Which one of us, on a gloomy Sunday afternoon, one of those afternoons when one feels like doing nothing, bored even with not wanting to do anything, has not had the desire to watch some old film, no matter which, either at some nearby movie house, if it is in town and there are a few dollars to waste, or on video or DVD at home – or (last resort) just turning on the television where in the end there is no film but some very mediocre series, or indeed anything? Just to be lost in the flow of images.

Why don’t we turn it off and pick up a book – a book, say, in which we could find a really good story, strong and well written? Why, on such a Sunday afternoon, do those moving images win out over written words in beautiful books?

The answer is that we need only look. And even if what we are looking at is completely inane but the filmmaker has somehow been able to exploit the video-cinematographic possibilities, the cinematic will attract our attention to the passing images, no matter what they are, and we will prefer to see them unfold before our eyes. We become immersed in the time of their flowing forth; we forget all about ourselves watching, perhaps “losing ourselves” (losing track of time), but however we define it, we will be sufficiently captured, not to say captivated, to stay with it to the very end.

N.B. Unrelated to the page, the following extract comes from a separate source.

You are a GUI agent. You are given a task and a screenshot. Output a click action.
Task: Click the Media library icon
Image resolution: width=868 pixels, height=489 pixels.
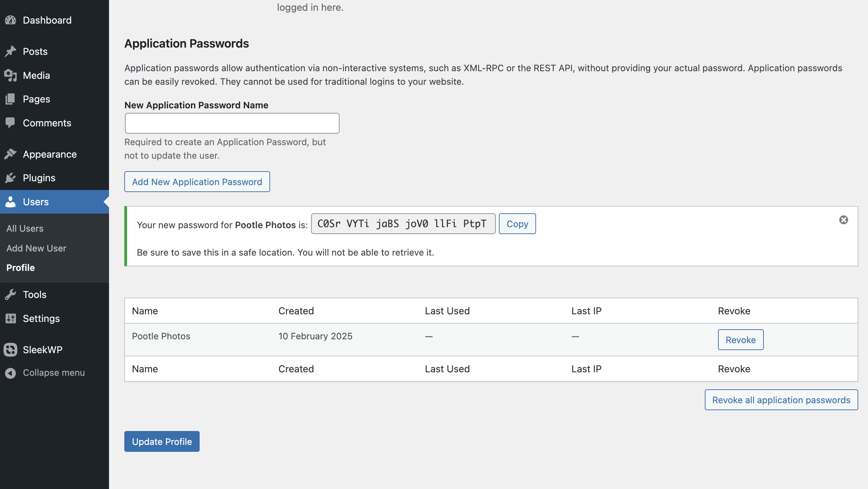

During the passing ninety minutes or so …of this pastime, the time of our consciousness will be totally passive within the thrall of those “moving” images that are linked together by noises, sounds, words, voices. Ninety… minutes of our life will have passed by outside our “real” life, but within a life or the lives of people and events, real or fictive, to which we will have conjoined our time, adopting their events as though they were happening to us as they happened to them.

If by some lucky chance the film is a good one, we who are watching it in complete lethargy, the core validation of the animated sound-image by which we can leave everything behind and still be completely uninvolved – not even (as with a book) following written sentences and turning pages, careful not to lose the gist of the story; indeed, if the film is good, we come out of it less lazy, even re-invigorated, full of emotion and the desire to do something, or else infused with a new outlook on things: the cinematographic machine, taking charge of our boredom, will have transformed it into new energy, transubstantiated it, made something out of nothing – the nothing of that terrible, nearly fatal feeling of a Sunday afternoon of nothingness. The cinema will have brought back the expectation of something, something that must come, that will come, and that will come to us from our own life: from this seemingly non-fictional life that we re-discover when, leaving the darkening room, we hide ourselves in the fading light of day.

Bernard Stiegler, Technics and Time 3: Cinematic Time and the Question of Malaise.